The Southern Poverty Law Center pleaded not guilty again on Tuesday to federal fraud and money laundering charges over its paid-informant operations that allegedly involved the undisclosed use of donor funds to finance the group’s undercover activities.
On behalf of the SPLC, attorney Abbe Lowell entered a not-guilty plea at Tuesday’s arraignment to all 11 criminal counts of wire fraud, making false statements to a federally insured bank, and conspiracy to commit the concealment of money laundering, as outlined in the June 2 superseding indictment from the Justice Department.
The revised charging document, filed roughly a month and a half after an Alabama grand jury returned the initial April 21 indictment against the SPLC, contained the same charges but added new, specific allegations regarding how donor money was used to pay field operatives who were tasked with infiltrating and relaying intelligence about certain right-wing organizations.
Prosecutors say that the embedded sources, unbeknownst to donors, even promoted these extremist groups, which were largely losing influence, to justify the SPLC’s highly lucrative business of fighting bigotry.
For the charged offenses, the SPLC faces up to 30 years in federal prison, a $1 million fine, and any applicable order of restitution. U.S. attorney Kevin Davidson, however, noted during the arraignment hearing that the SPLC is “a corporate defendant” and would not be subject to imprisonment as the federal statute stipulates in most fraud cases.
Lowell clarified that the SPLC is “a nonprofit defendant,” not a for-profit corporation. Specializing in defending white-collar crimes, Lowell has served as a defense lawyer for many high-profile Democratic figures over the years, including representing New York Attorney General Letitia James (D) in her mortgage fraud case and former first son Hunter Biden at his federal gun trial. He also represented Jared Kushner, President Donald Trump’s son-in-law, during Trump’s first term.
At a status conference immediately following the arraignment, Lowell inquired about whether Magistrate Judge Kelly Pate would allow oral arguments on the SPLC’s motion to show cause, which would require Justice Department officials to answer questions at an evidentiary hearing pertaining to the release of the superseding indictment.
In the motion, Lowell accused the DOJ of “putting media strategy before the sacrosanct rules on grand jury secrecy” by leaking an unsigned, unstamped Microsoft Word version of a draft document to the press, with the subject line “Flagging: Superseding indictment returned by Grand Jury today re SPLC,” before unsealing a legitimate filing of the indictment.

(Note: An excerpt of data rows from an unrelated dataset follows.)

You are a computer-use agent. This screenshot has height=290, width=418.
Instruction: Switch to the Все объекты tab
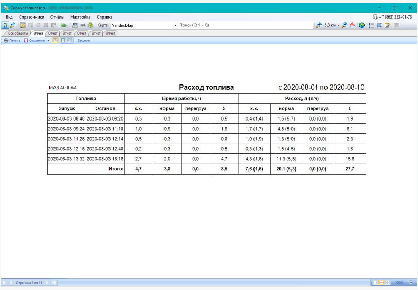[x=17, y=33]
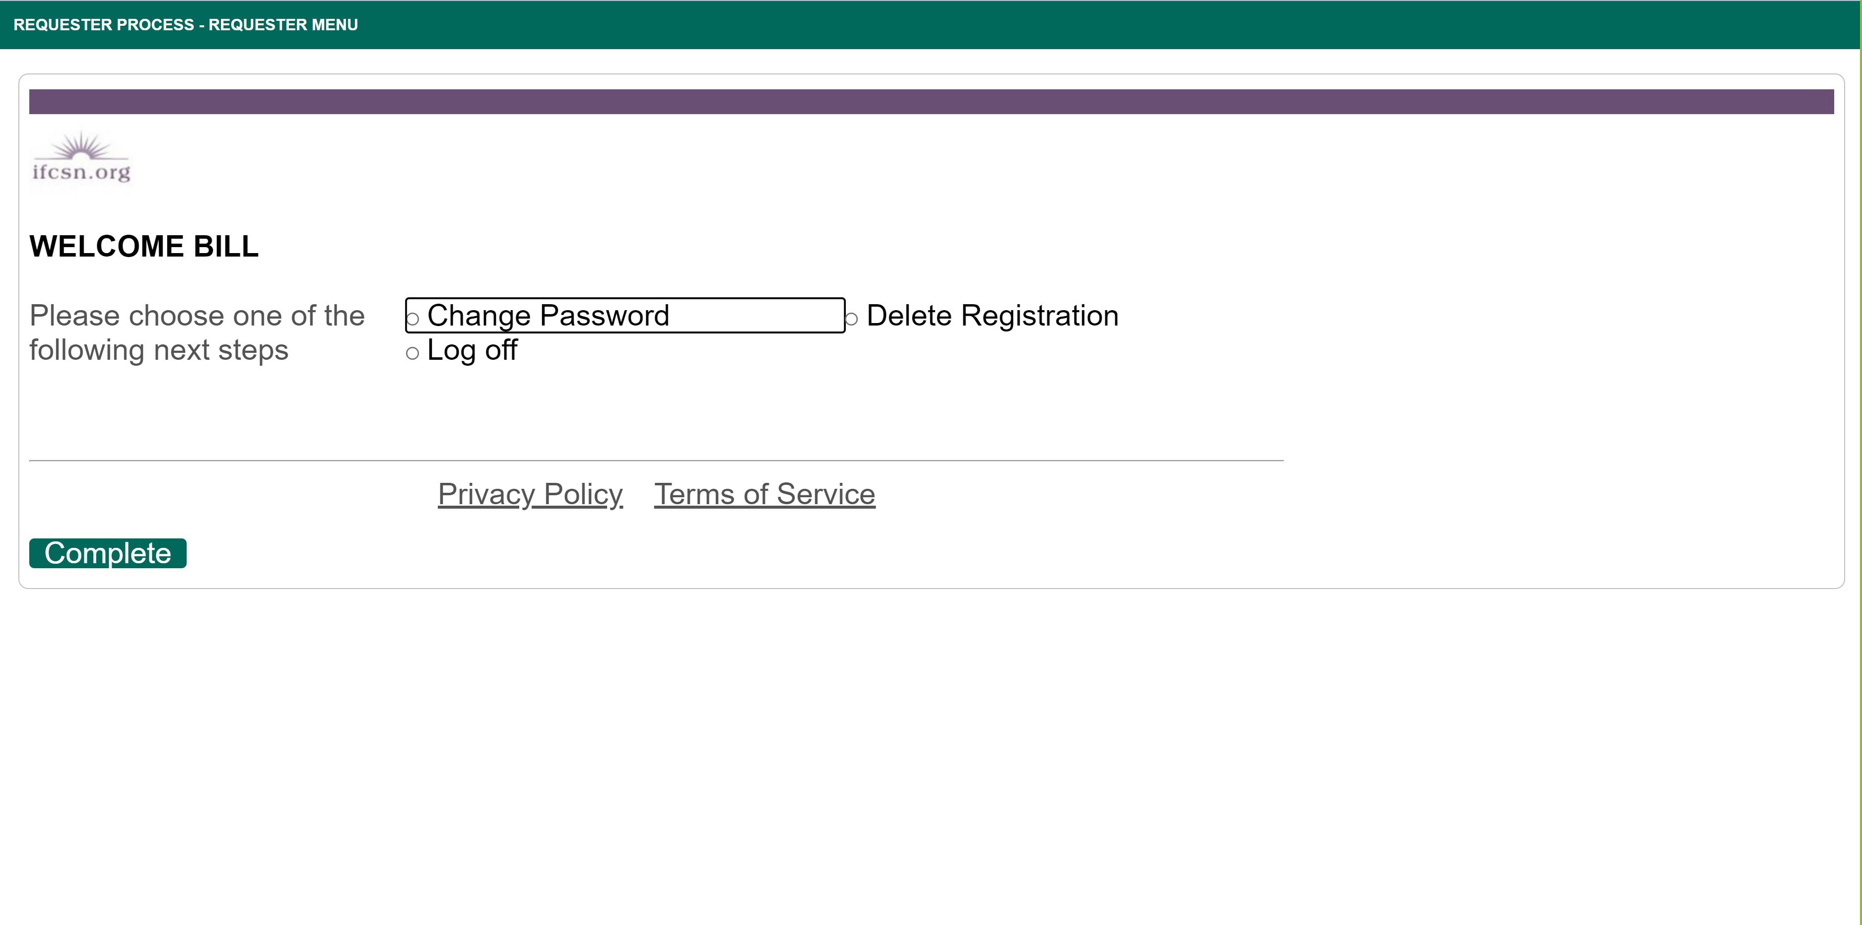Click empty green header bar area
The height and width of the screenshot is (925, 1862).
click(x=1084, y=25)
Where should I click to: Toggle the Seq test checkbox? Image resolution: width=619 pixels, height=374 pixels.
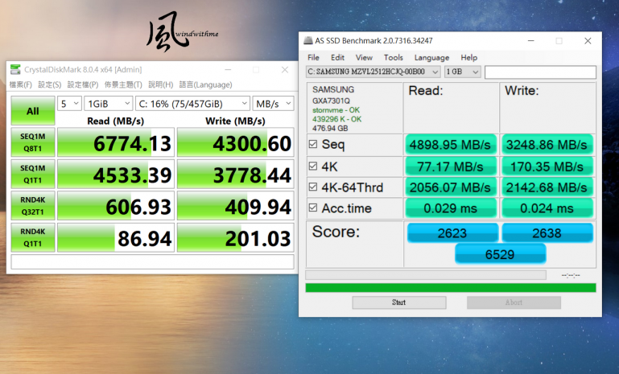[313, 145]
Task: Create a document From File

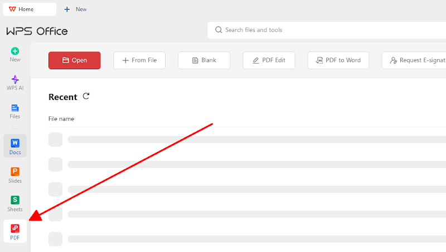Action: point(139,60)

Members of the media at the recipient outlets mentioned in their coverage that “a public copy of the superseding indictment was not yet available on the docket” and that the version in circulation was “not a final signed copy.” According to Lowell, no foreperson’s signature or stamp from the district clerk appeared on the draft distributed by the DOJ’s public affairs office.
Pate said that it is up to the court to decide whether to hold oral arguments or simply rule based on the submitted briefs. The federal government has until July 13 to file a written reply to the SPLC’s supplemental brief in support of its motion.
The parties also discussed scheduling a potential trial. Pate mentioned that the case should follow the original scheduling order, saying that jury selection is set to begin on the morning of Oct. 5, 2026, before Judge Emily Marks, a Trump appointee.
“We believe the motion [to show cause] has merit and we won’t need a trial date,” Lowell told Pate.

Lowell said that “if we get as far as a trial,” the defense intends to send a jury questionnaire in advance to determine “who may not even need to show up because of the strong feelings they may have.”
At another point in the hearing, Lowell asked whether the Justice Department wants to “change the charges in any fashion.” Davidson said the investigation is ongoing, “so I’m not sure how to answer that at this time.” He added, “We’ll go where the evidence and the law takes us.”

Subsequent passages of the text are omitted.